3. According to Article 34 and 35 of Fraud Crime Hazard Prevention Act, third-party payment service providers shall enhance identity verification processes for customers suspected of fraud and may implement appropriate control measures. Regulations Governing the Identification and Control Measures for Customers Suspected of Fraud for Third-Party Payment Service Providers was established to clarify the criteria for identifying such customers and to outline the subsequent procedures. The key highlights of these measures are as follows:

• Defining customers suspected of fraud includes the following:

1. Customers holding accounts reported as suspected of fraud by courts, prosecutors’ offices, or judicial police authorities.
2. Customers whose accounts have been flagged as suspected of fraud by financial institutions or other third-party payment service providers.

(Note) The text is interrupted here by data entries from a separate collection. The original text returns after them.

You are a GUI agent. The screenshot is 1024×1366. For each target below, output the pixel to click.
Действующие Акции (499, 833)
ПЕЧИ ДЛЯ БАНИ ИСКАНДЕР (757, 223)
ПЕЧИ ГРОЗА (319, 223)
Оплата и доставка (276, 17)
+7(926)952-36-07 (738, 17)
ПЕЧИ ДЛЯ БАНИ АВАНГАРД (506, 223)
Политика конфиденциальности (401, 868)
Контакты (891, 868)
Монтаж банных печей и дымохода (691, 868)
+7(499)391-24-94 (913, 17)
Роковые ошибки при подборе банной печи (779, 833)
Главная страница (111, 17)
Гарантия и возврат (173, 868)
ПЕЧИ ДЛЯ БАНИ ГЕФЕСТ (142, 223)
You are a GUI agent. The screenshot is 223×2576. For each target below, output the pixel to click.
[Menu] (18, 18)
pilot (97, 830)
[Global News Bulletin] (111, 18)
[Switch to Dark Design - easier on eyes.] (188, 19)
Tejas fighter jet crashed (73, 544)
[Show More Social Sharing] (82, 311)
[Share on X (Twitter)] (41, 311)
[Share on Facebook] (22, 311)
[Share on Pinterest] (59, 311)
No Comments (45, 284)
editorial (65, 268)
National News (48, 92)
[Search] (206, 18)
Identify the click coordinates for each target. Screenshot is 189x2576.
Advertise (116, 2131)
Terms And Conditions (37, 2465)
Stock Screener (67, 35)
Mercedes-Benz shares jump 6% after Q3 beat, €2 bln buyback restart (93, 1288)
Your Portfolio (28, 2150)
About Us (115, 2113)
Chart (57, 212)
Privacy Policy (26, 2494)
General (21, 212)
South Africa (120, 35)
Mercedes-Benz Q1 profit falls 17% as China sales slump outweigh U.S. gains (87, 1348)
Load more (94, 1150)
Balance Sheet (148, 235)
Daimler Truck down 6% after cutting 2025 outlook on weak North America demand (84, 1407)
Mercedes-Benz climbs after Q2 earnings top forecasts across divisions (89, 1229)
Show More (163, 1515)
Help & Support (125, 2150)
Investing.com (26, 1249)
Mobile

• Other customers identified by third-party payment service providers as potentially involved in fraud after comprehensive consideration.
• Specifying the concrete measures that third-party payment service providers may adopt to enhance customer identification procedures. These measures include on-site visits, video calls, or voice calls to verify the customer’s status. If a customer refuses to cooperate with the enhanced identification procedure, or if the documents provided are found to be forged, suspicious, or unclear, third-party payment service providers may refuse to establish business relationships or provide services.
• In cases where an account is reported by judicial authorities as being involved in fraud, third-party payment service providers are required to suspend services or postpone appropriation. The control period may last up to two years but may be extended if necessary, with a maximum of one extension of up to one year per notification. This measure is designed to prevent the rapid transfer of funds to scam syndicates and to provide additional time to recover the misappropriated funds.